What you need to do => Reproduce only what runs from the line containing "Where should I" to the line containing "The image size is (1200, 764)." in the records below, inclusive. Keep it exact, and keep the pictures out.

--- Records shown ---

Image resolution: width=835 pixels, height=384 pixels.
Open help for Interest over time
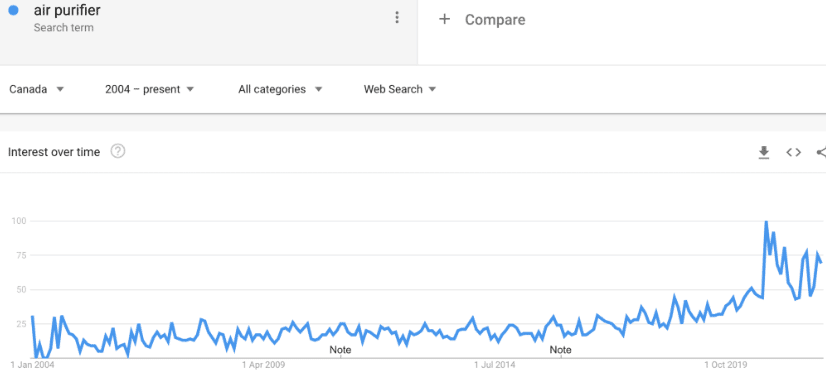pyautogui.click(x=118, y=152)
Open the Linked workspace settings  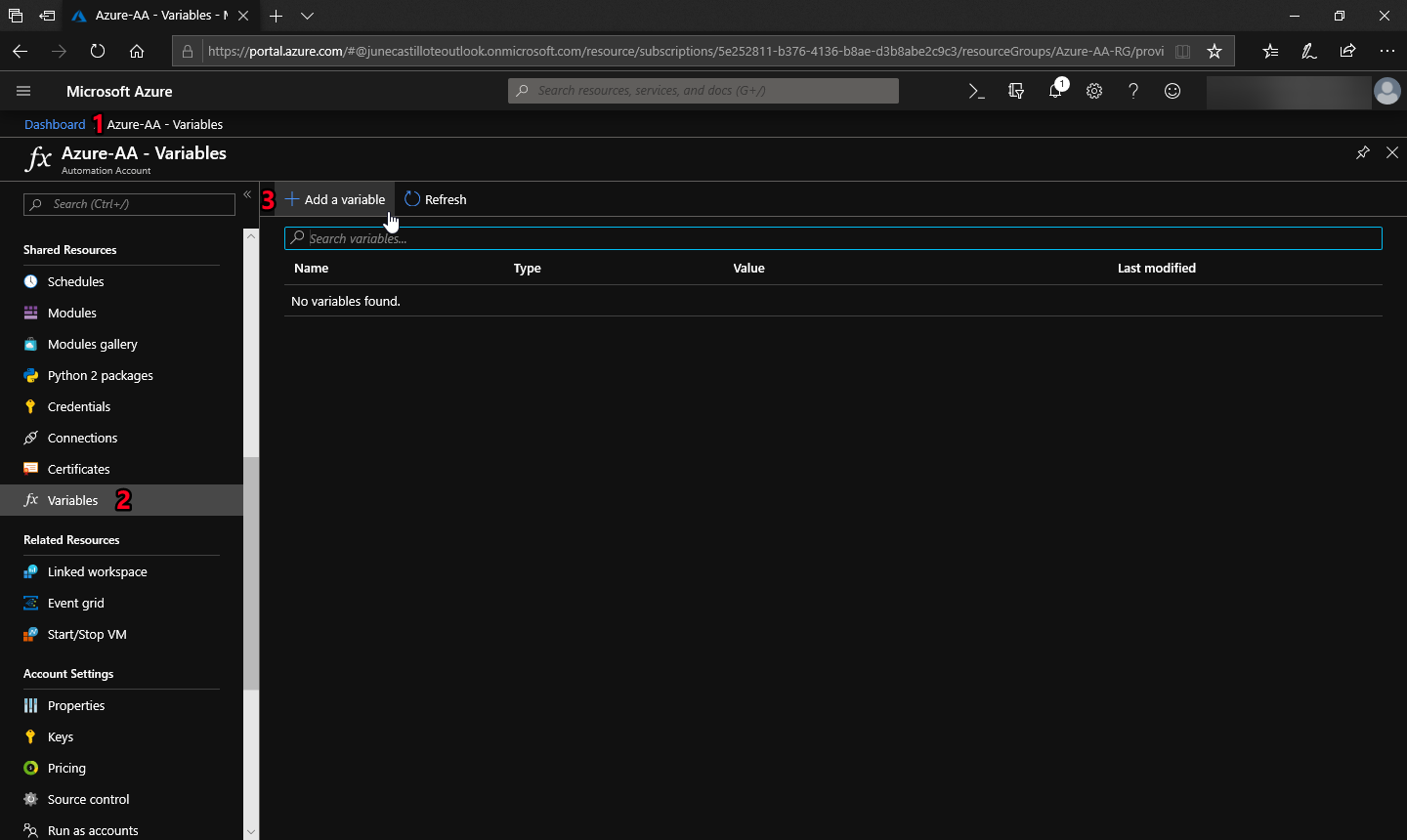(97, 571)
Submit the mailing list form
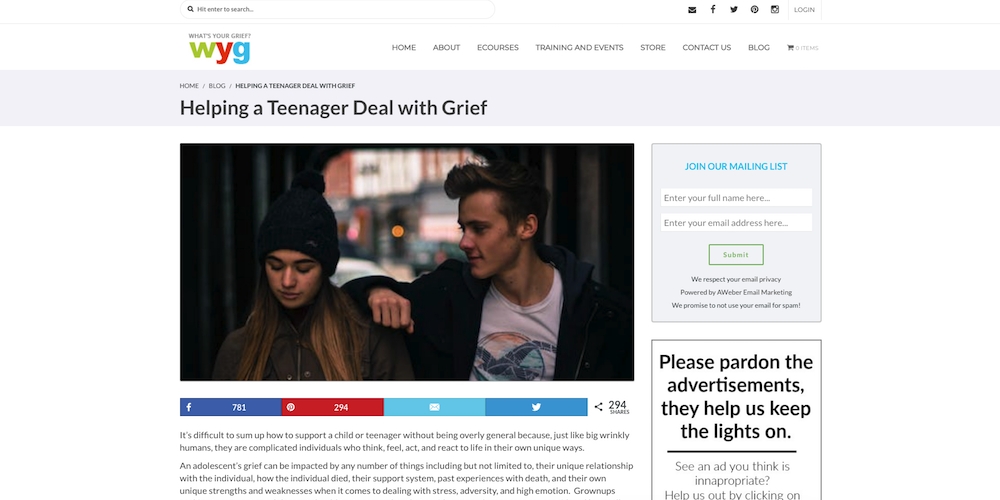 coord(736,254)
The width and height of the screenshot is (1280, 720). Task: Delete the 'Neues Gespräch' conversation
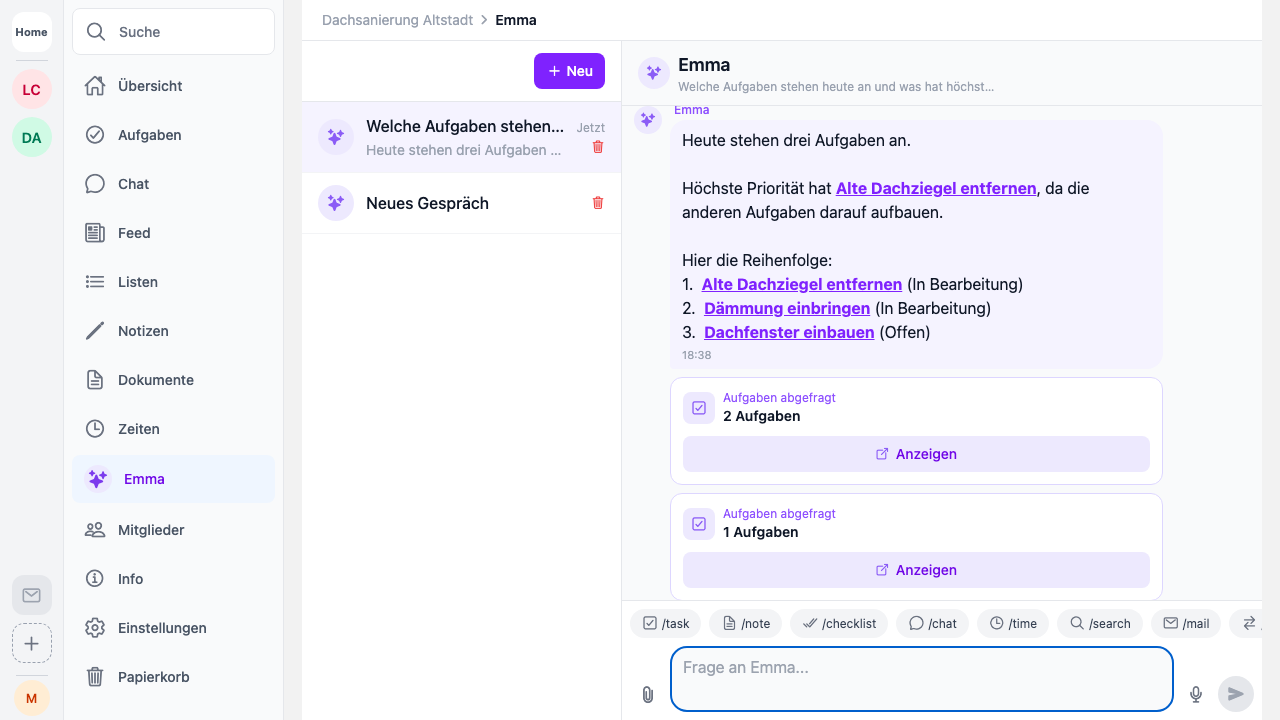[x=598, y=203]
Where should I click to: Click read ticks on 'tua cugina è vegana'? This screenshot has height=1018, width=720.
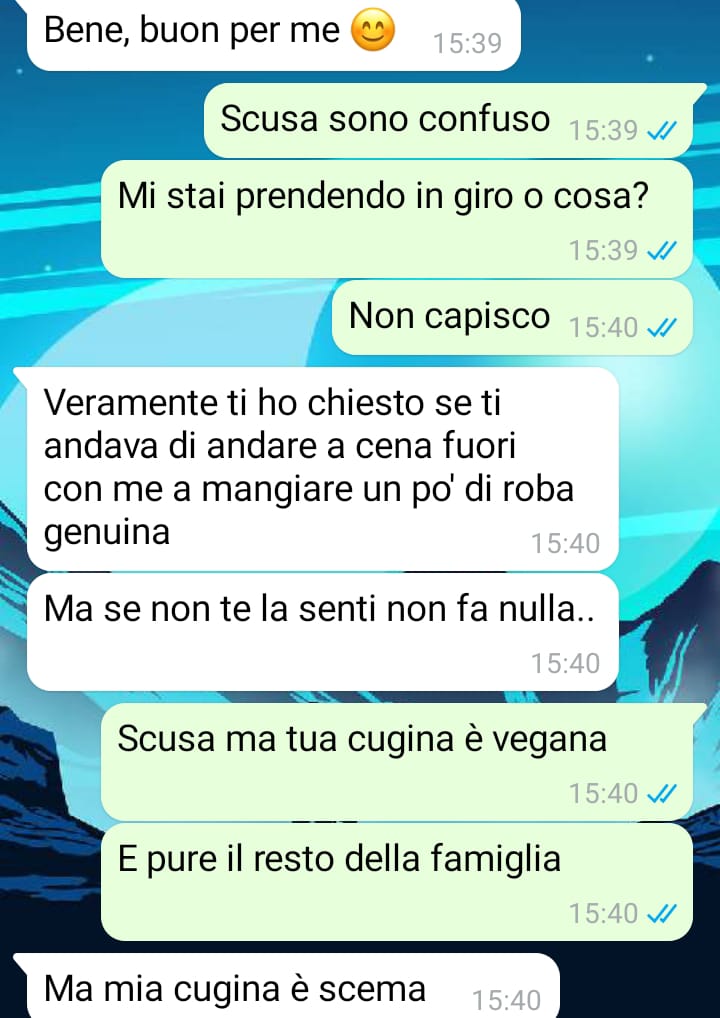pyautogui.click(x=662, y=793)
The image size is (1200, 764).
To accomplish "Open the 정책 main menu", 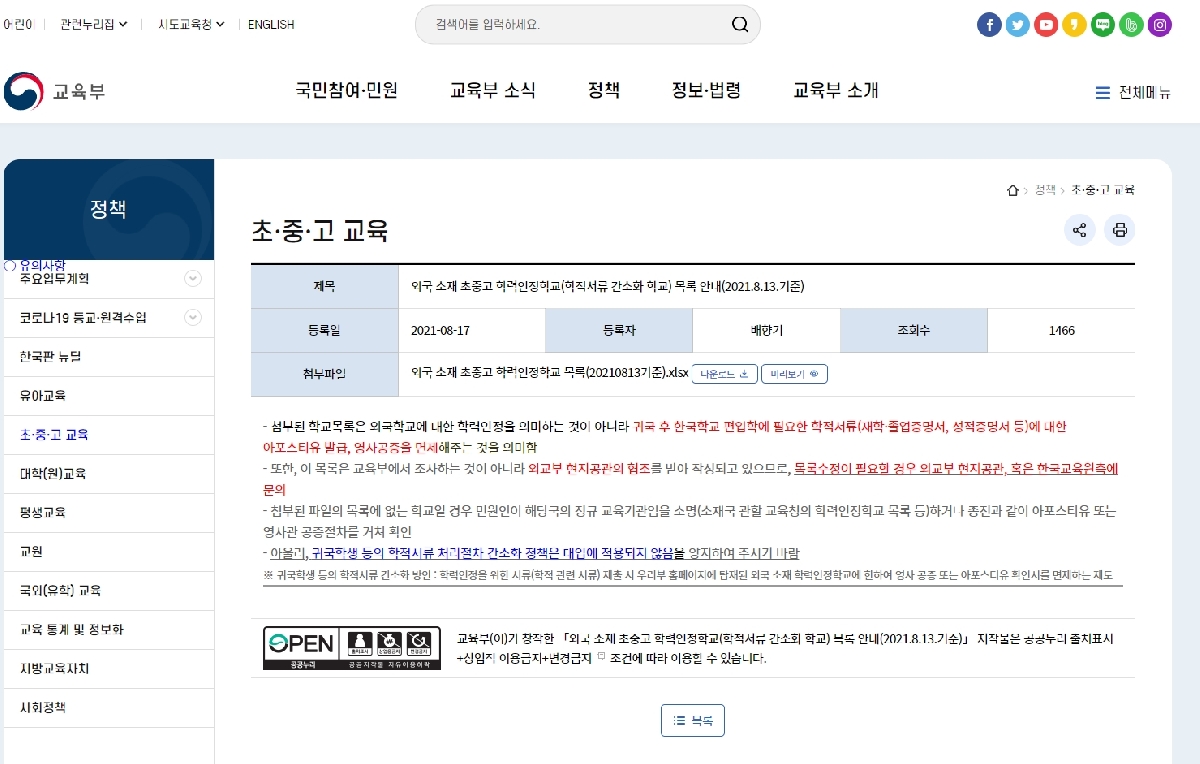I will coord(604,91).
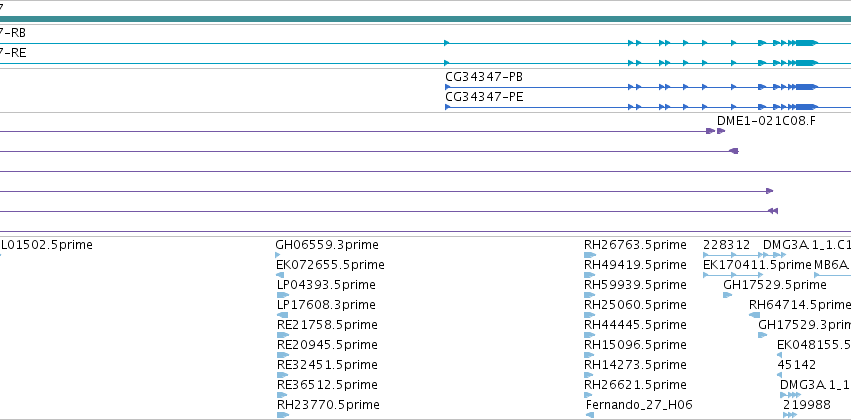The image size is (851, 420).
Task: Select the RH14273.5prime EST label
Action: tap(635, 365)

---

Result =>
Where should I click to: Click read ticks on 'tua cugina è vegana'? This screenshot has height=1018, width=720.
pyautogui.click(x=662, y=793)
The image size is (1200, 764).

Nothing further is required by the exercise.